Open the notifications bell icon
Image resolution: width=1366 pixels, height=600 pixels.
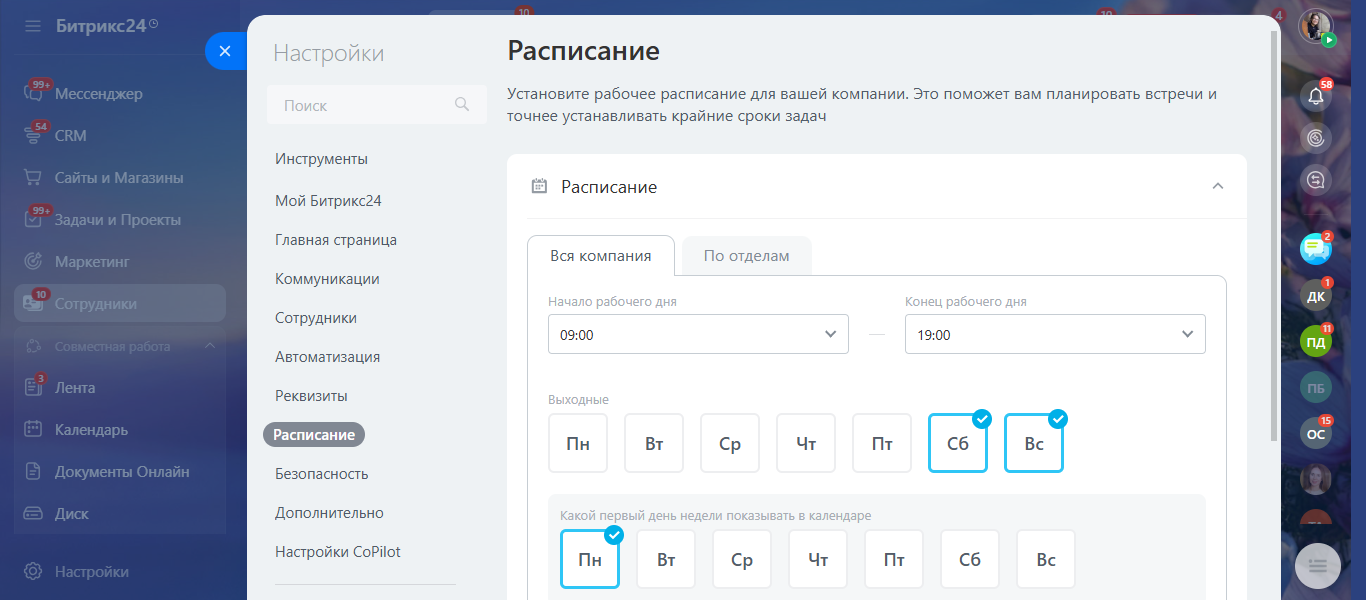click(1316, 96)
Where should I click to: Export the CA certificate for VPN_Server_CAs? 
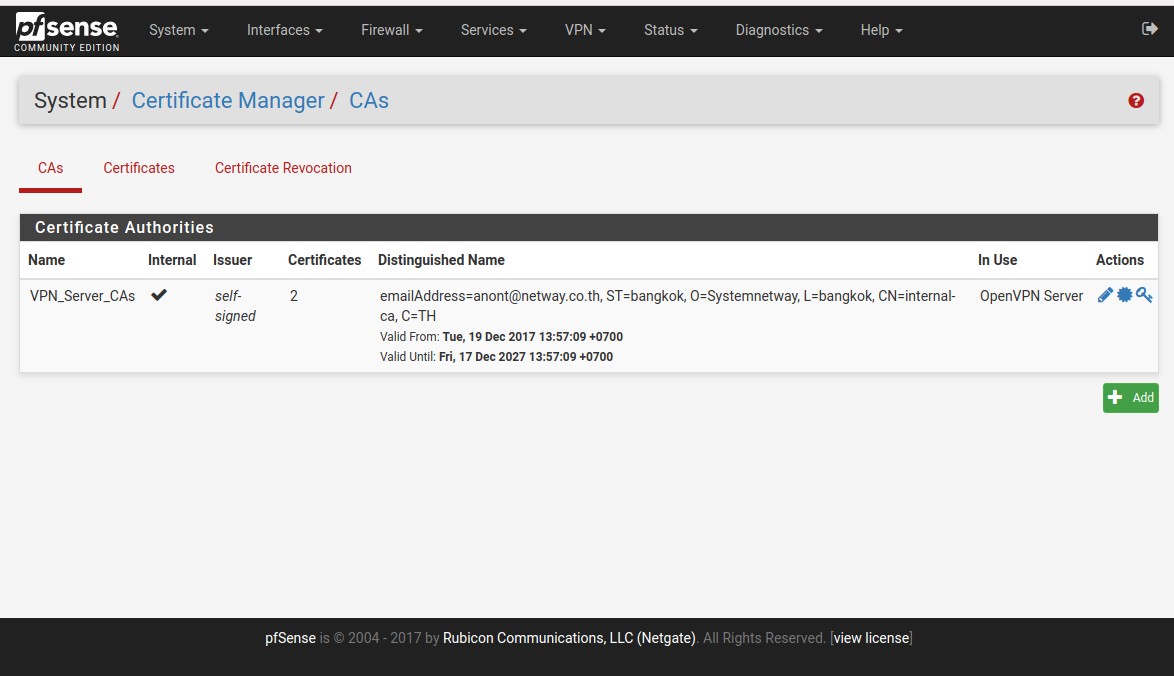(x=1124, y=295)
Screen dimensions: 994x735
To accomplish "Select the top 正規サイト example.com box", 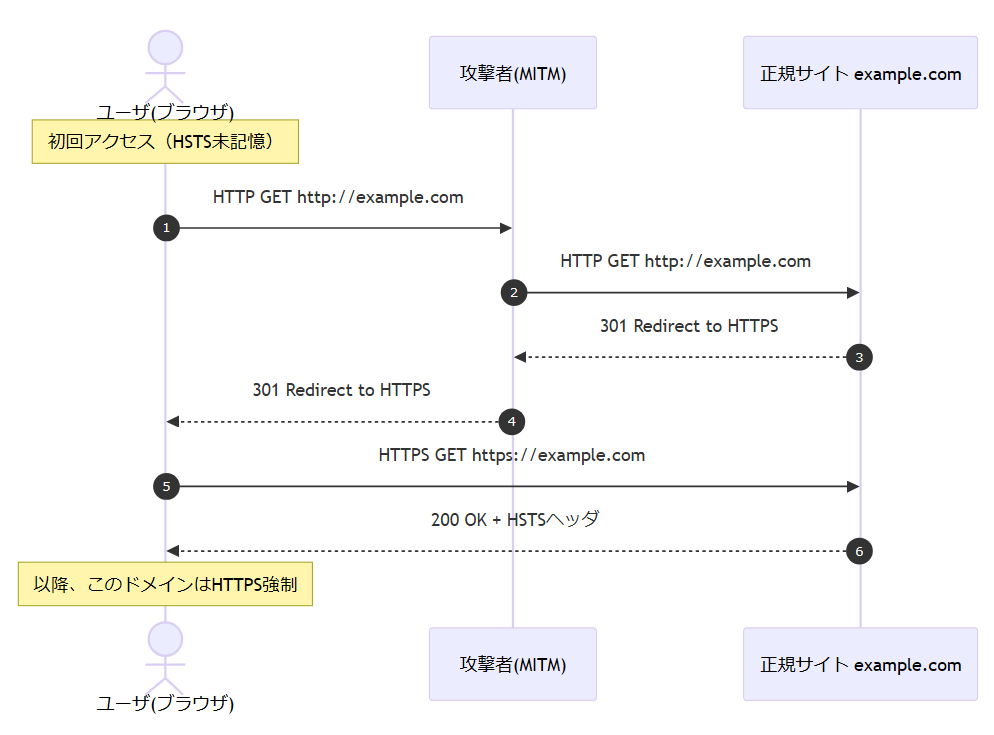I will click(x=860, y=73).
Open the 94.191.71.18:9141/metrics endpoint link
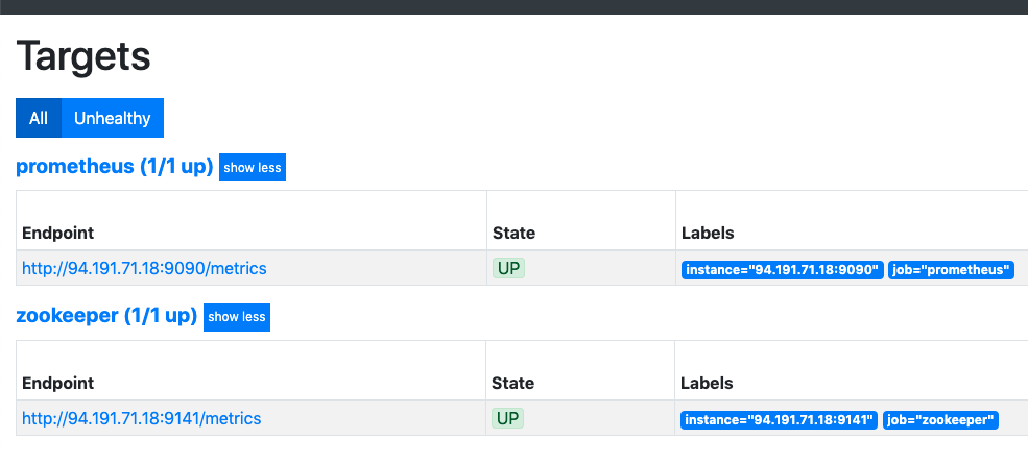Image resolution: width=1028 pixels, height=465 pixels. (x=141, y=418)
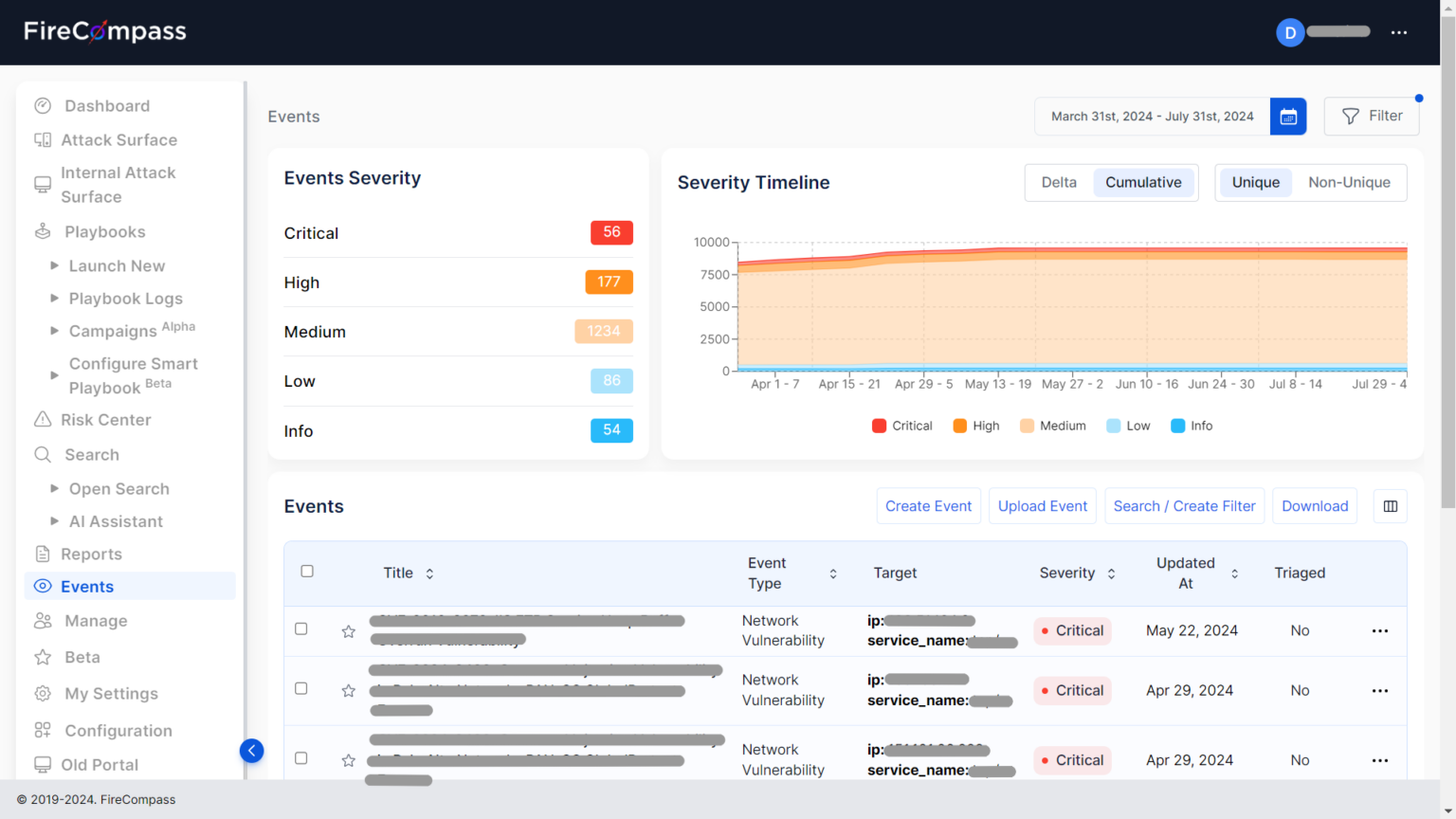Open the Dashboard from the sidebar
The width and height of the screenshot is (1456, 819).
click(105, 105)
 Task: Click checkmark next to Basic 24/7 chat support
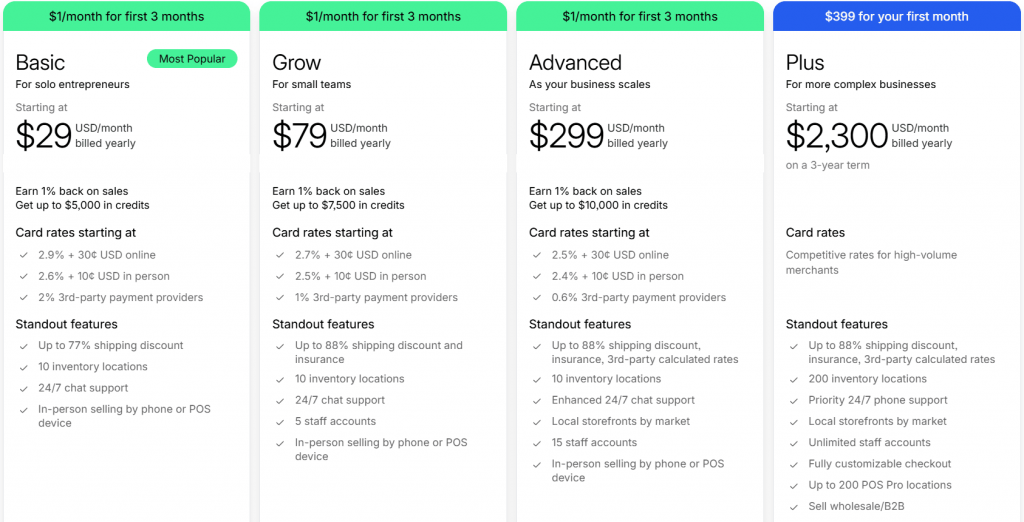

----

§ Directions
Reproduce the data word for word, starting with the line that contains "Open the 94.191.71.18:9141/metrics" and going on through the end of the data. Leave the pictures out of your copy.

§ Written response
Open the 94.191.71.18:9141/metrics endpoint link
Image resolution: width=1028 pixels, height=465 pixels. (x=141, y=418)
Open the Dashboard from the sidebar
The width and height of the screenshot is (1456, 819).
click(105, 105)
 Task: Click checkmark next to Basic 24/7 chat support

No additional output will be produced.